When Oracle completed its acquisition of Sun Microsystems a few weeks ago, one of the pledges the company made pertaining to its newly acquired Sun technologies was to make the Java Community Process — the community-wide process for amending official Java specifications — more participatory.

 

So far, Oracle has not elaborated on what its specific intentions are regarding the JCP, which for years has been criticized over Sun’s domination of the endeavor. Oracle declined to be interviewed for this story; an Oracle Web page said the company has been a JCP executive member participating in more than 80 JSRs (Java specification requests), which are proposals to amend Java.

 

But Java developers and members of a JCP executive committee offered varying perspectives on what that they would like to see done with the JCP.

 

The case for a more democratic, open process

Companies like Red Hat have called for a more open process, with everyone acting as peers, notes Mark Little, chief technologist for the JBoss middleware unit of Red Hat and the company’s representative on the JCP SE/EE executive committee.

 

“Sun has been under a lot of pressure the last couple of years to make things open,” Little says. But a lack of openness has resulted in participants in the process feeling they did not have representation or a voice, he adds.

 

A former Oracle official was not optimistic about Oracle allowing more openness in the control of the JCP. Oracle, says Bill Maimone, now CTO at Oracle database competitor Ingres, does not have a history of having open processes. “It’s a proprietary vendor designed to optimize revenue and take over the world,” he says.

 

Siding with people who would like a more open process, Mark Volkmann, a steering committee member of the Saint Louis Java Users Group and a consultant at Object Computing, said his perception has been that the only way to have an impact on the JCP was to work for an influential company and be willing to attend frequent meetings dealing with a particular specification. “I guess in general I felt a bit locked out of the process,” he says. (Volkmann notes that he has not personally been involved in JSR development.)

 

Still, Volkmann says he has seen technologies pop up to improve Java that sidestep the JCP. “A good example of that is the way that the Guice dependency injection framework got started,” he says.

 

The case for stronger control by Oracle

Frank Greco, chairman of the New York Java Special Interest Group, views JCP from a different perspective, noting it can take time to get technologies accepted by JCP. “I think the big complaint is that it’s a democratic process” within the JCP, which means things run slowly, he says.

 

“Democracy has issues,” says Greco, who works at Kaazing, developer of a Java-based Web socket implementation. In his experience with the JCP, Greco has not seen Sun as being too heavy-handed. “I think the Java community hopes that Oracle optimizes the process so that things go a little bit faster,” he adds.

 

Another member of the Saint Louis Java Users Group steering committee, Jeff Cunningham, says Oracle could make the process more inclusive and avoid skirmishes like what happened between Sun and the Apache Foundation, which had sparred over issues relating to Apache seeking a Java technology compatibility kit for the Harmony version of Java. Cunningham is a software engineer at Oracle.

 

Sun, Cunningham says, perhaps did take a bit of a strong-arm approach to the JCP, but he argues that such an approach is sometimes is necessary to get things done. “Standards committees kind of spiral off into thumb-twiddling and inaction,” Cunningham says. “I think a good steward of the committee process will endeavor to move something through there and make participants come together and compromise.”

 

Is the Java community sidelining the JCP?

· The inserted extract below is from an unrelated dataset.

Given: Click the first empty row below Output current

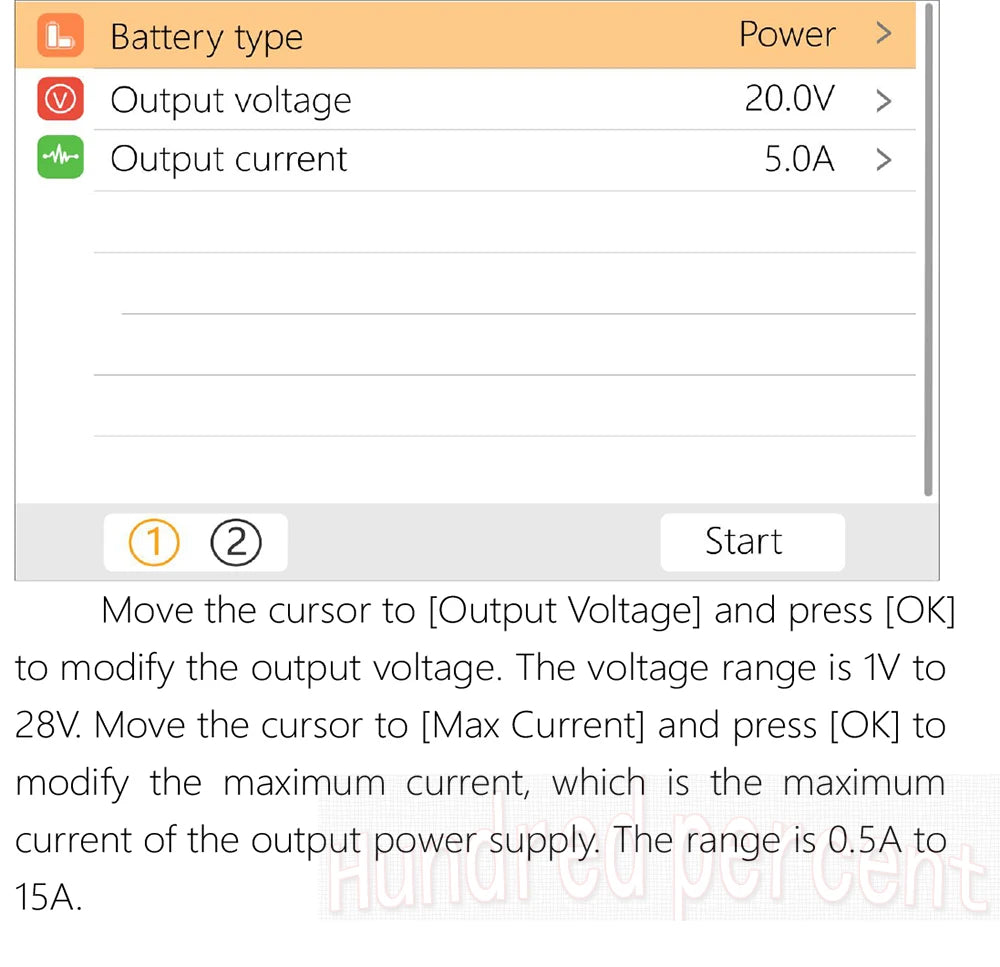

Although Oracle has been silent on how the JCP will work now that it owns Java, the JCP has become more open in the nine months between Oracle’s announcement last spring that it would buy Sun to the completion of the acquisition this winter, notes Red Hat’s Little. For example, many JSRs now have public mailing lists.

 

But Little expresses concern about whether there would be a version 7 of enterprise Java: “We’d obviously like to know whether that is going to happen or not.”

 

“I think, frankly, [the JCP] has to change for the JCP to be relevant,” says JCP SE/EE committee member Rod Johnson, who is general manager of SpringSource, the developer of the Spring Framework for Java. The most interesting developments around Java happen outside of Sun or Oracle anyway, he says.

 

For example, although a JSR has arisen based on the dependency injection portion of Spring, developers of the framework took the position that the community wanted faster innovation and having a JSR just for the sake of having specification was not in the best interests of the community, Johnson says.

 

Open source, meanwhile, has filled in for the JCP process, he said. “Open source has partly taken on some of the role of what the JSR was needed to do,” Johnson says.